- _What to do_:
a) Translate this sentence from the passage on Linux viruses into Spanish: "There are some Linux viruses, but not many."
b) Write out the passage on Linux viruses word for word, starting at "The nature of" and ending at "Linux under control.".

The nature of the setup of a Linux, UNIX, BSD, or even a Mac makes having and running viruses on your system difficult to impossible. *nix operating systems are much more securely designed then Windows. Many functions in Windows can be accessed by services very easily and without a password prompt. Most Linux users can't even change the time of day on the computer without a password prompt. While at times annoying, this level of security is what keeps what few viruses that do exist in Linux under control.

There are some Linux viruses, but not many. Last time I checked there are only about 20 viruses that can infect a Linux box versus the several hundred thousand viruses that can infect a Windows box. All of the Linux viruses exploit various known holes in Linux. All the holes I know of have been patched. So if you run a recent version of Linux, and you keep it patched, you can't be infected by any of them. The structure of Linux makes writing a virus very difficult as it requires root access to do anything of significance. For a virus to run it would have to be granted root access with a password request. If you fail to give it root access then the most a virus could do, if anything, is damage your home directory. It is unlikely it could even run again so it would die there in your home directory. Most smart Linux users grasp the power of root access and would question why an unknown program is suddenly requesting root access. (You don't enter your password for just ANY prompt do you? Only for programs YOU have called up, right?)

Plus each Linux distro is different, so it is difficult to write a virus that would run on say Red Hat and also be able to run on a Debian platform. (or SuSE, or Slackware, or Mandrake?...) This further limits the chances of an outbreak. This variety is one of levels of protection that Linux users have that Windows does not. All Windows boxes are very much alike and that common ground makes for a very ripe breeding ground for viruses.

- _Data segment_:
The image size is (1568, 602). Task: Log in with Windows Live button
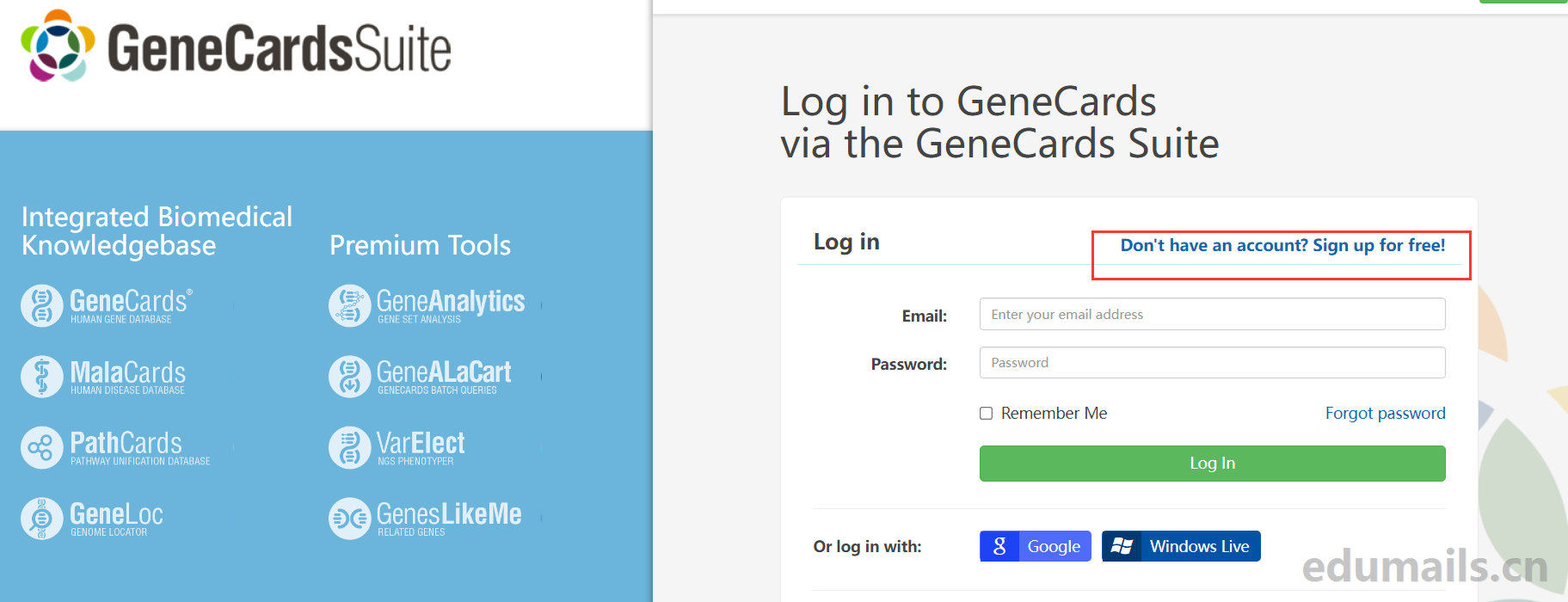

- _Solution set_:
a) Hay algunos virus de Linux, pero no muchos.

b)
The nature of the setup of a Linux, UNIX, BSD, or even a Mac makes having and running viruses on your system difficult to impossible. *nix operating systems are much more securely designed then Windows. Many functions in Windows can be accessed by services very easily and without a password prompt. Most Linux users can't even change the time of day on the computer without a password prompt. While at times annoying, this level of security is what keeps what few viruses that do exist in Linux under control.